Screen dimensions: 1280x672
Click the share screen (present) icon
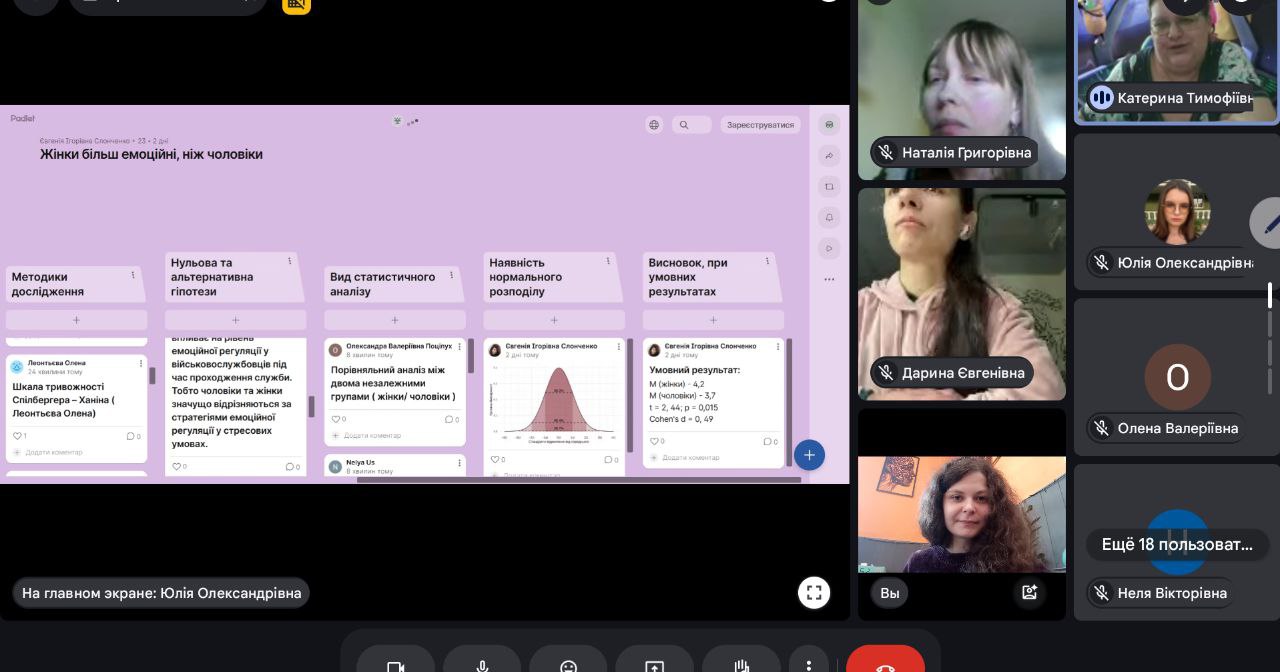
┄┄┄┄┄┄┄┄┄┄
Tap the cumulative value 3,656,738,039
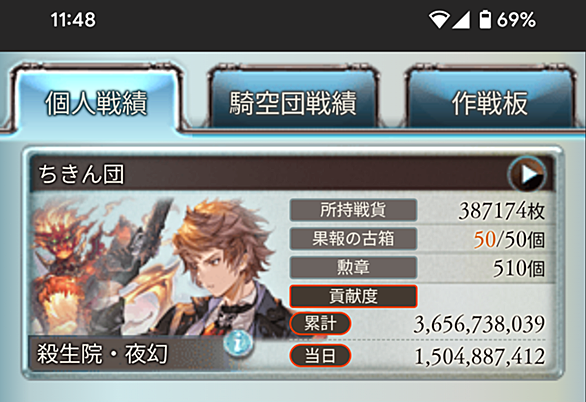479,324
┄┄┄┄┄┄┄┄┄┄
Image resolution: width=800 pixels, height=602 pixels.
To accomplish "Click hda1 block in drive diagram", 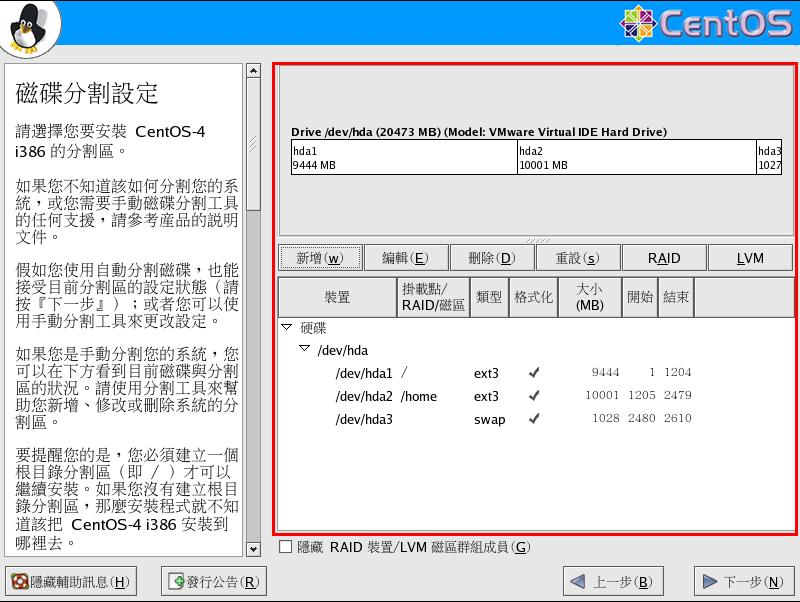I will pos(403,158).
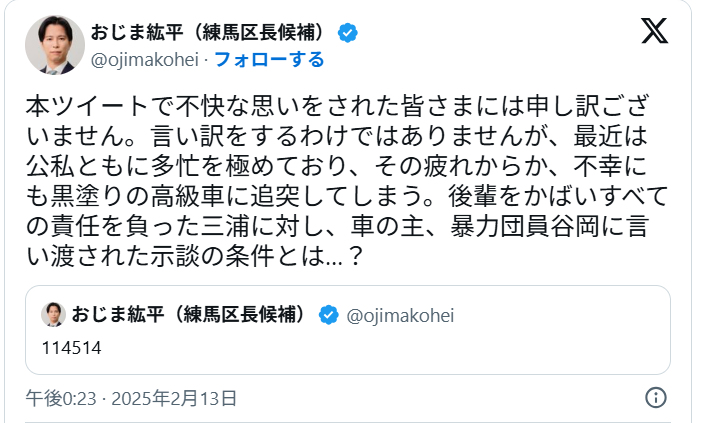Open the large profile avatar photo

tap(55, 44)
┄┄┄┄┄┄┄┄┄┄
* [WHAT NEEDS TO BE DONE]: From the records above, print only the lines between the one holding "Screen dimensions: 1280x672" and the one holding "Click the share screen (present) icon", inclusive, exactly as they stand.

* [COMPLETED EXERCISE]:
Screen dimensions: 1280x672
Click the share screen (present) icon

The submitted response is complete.